1、request解析网页
#用get方式获取网址
import urllib.request
response=urllib.request.urlopen("http://www.baidu.com",timeout=1)#有些网站会直接发现是爬虫,不会让访问,一直在加载,所以要加上时间限制
print(response.read().decode('utf-8'))#读取内容,直接复制到.html文件里就是baidu的网页
#也就是说获取到的是网页源码
#获取post请求
import urllib.request
import urllib.parse
#测试用网站httpbin.org,可以测试反应
data=bytes(urllib.parse.urlencode({"Hello":"world"}),encoding="utf-8")#用post时要传递数据包,常放置用户名,密码以及cookie信息来模拟用户登陆
response=urllib.request.urlopen("http://httpbin.org/post",data=data)
print(response.read().decode("utf-8"))
///
{
"args": {},
"data": "",
"files": {},
"form": {
"Hello": "world"
},
"headers": {
"Accept-Encoding": "identity",
"Content-Length": "11",
"Content-Type": "application/x-www-form-urlencoded",
"Host": "httpbin.org",
"User-Agent": "Python-urllib/3.7",
"X-Amzn-Trace-Id": "Root=1-5f3a4f2c-57550ddce6fa664460e4078c"
},
"json": null,
"origin": "111.61.124.9",
"url": "http://httpbin.org/post"
}
///
2、超时处理
import urllib.request
try:
response=urllib.request.urlopen("http://www.baidu.com")#有些网站会直接发现是爬虫,不会让访问,一直在加载,所以要加上时间限制
print(response.read().decode('utf-8'),timeout=1)

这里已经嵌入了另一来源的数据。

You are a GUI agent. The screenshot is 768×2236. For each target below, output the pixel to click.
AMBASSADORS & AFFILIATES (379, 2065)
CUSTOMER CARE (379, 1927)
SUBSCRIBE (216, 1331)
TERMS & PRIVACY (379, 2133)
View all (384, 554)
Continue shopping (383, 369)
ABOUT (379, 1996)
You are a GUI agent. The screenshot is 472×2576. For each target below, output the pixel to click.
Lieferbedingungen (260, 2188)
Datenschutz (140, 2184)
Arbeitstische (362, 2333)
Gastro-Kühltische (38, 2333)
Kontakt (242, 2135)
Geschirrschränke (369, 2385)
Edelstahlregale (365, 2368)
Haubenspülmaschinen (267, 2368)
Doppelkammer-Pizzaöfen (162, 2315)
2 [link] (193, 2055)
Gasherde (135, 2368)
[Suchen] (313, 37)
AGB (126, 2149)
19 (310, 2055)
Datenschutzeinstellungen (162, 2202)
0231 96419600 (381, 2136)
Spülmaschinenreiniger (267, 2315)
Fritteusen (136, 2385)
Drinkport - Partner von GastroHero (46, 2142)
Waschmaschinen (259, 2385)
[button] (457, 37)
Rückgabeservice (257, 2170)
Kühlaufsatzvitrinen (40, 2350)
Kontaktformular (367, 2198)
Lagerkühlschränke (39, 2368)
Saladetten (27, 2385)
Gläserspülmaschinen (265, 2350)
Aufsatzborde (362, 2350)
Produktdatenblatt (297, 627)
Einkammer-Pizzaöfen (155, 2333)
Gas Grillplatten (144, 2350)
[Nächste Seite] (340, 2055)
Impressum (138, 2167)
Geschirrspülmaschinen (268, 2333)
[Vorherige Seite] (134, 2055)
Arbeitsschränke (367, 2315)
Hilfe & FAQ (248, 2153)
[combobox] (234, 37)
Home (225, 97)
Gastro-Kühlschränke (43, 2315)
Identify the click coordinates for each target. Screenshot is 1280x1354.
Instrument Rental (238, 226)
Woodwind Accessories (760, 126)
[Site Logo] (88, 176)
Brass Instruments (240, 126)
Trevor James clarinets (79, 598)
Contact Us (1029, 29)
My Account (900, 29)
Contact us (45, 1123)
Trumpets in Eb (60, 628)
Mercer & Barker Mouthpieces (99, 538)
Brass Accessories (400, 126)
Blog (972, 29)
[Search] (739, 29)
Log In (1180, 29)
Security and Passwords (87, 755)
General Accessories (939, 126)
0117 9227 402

except urllib.URLError as e:
print("time out")
3、响应头
import urllib.request
response=urllib.request.urlopen("http://httpbin.org/get")
print(response.read().decode("utf-8"))
print(response.status)#响应状态码(418被发现爬虫,200正常访问返回,404是找不到)
print(response.getheaders())#是一个列表,是网页的response Header,是用户发给服务器的请求
#看具体值
print(response.getheader("Server"))
4、浏览器伪装
要是直接访问会被当成爬虫,返回418。
关键是user-Agent要是浏览器的user-Angent。
正常网站里,network里的headers有user-Agent
import urllib.request
import urllib.parse
#url="https://www.douban.com"
url="http://httpbin.org/post"
data=bytes(urllib.parse.urlencode({"Hello":"world"}),encoding="utf-8")#输入用户名和密码并转化为二进制
headers={"User-Agent":"Mozilla/5.0 (Windows NT 10.0; Win64; x64) AppleWebKit/537.36 (KHTML, like Gecko) Chrome/84.0.4147.89 Safari/537.36"}#还可以继续加accept,referer等
req=urllib.request.Request(url=url,data=data,headers=headers,method="POST")#封装一下请求对象
response=urllib.request.urlopen(req)#对对象进行相关操作
print(response.read().decode("utf-8"))
///
{
"args": {},
"data": "",
"files": {},
"form": {
"Hello": "world"
},
"headers": {
"Accept-Encoding": "identity",
"Content-Length": "11",
"Content-Type": "application/x-www-form-urlencoded",
"Host": "httpbin.org",
"User-Agent": "Mozilla/5.0 (Windows NT 10.0; Win64; x64) AppleWebKit/537.36 (KHTML, like Gecko) Chrome/84.0.4147.89 Safari/537.36",
"X-Amzn-Trace-Id": "Root=1-5f3a569a-8451026cca89456099efd4d0"
},
"json": null,
"origin": "111.61.124.9",
"url": "http://httpbin.org/post"
}
///
#这是被当成了人访问
访问豆瓣试一试,不用登录,去掉data,访问方式也就变成了get
import urllib.request
import urllib.parse
url="https://www.douban.com"
headers={"User-Agent":"Mozilla/5.0 (Windows NT 10.0; Win64; x64) AppleWebKit/537.36 (KHTML, like Gecko) Chrome/84.0.4147.89 Safari/537.36"}
req=urllib.request.Request(url=url,headers=headers,method="GET")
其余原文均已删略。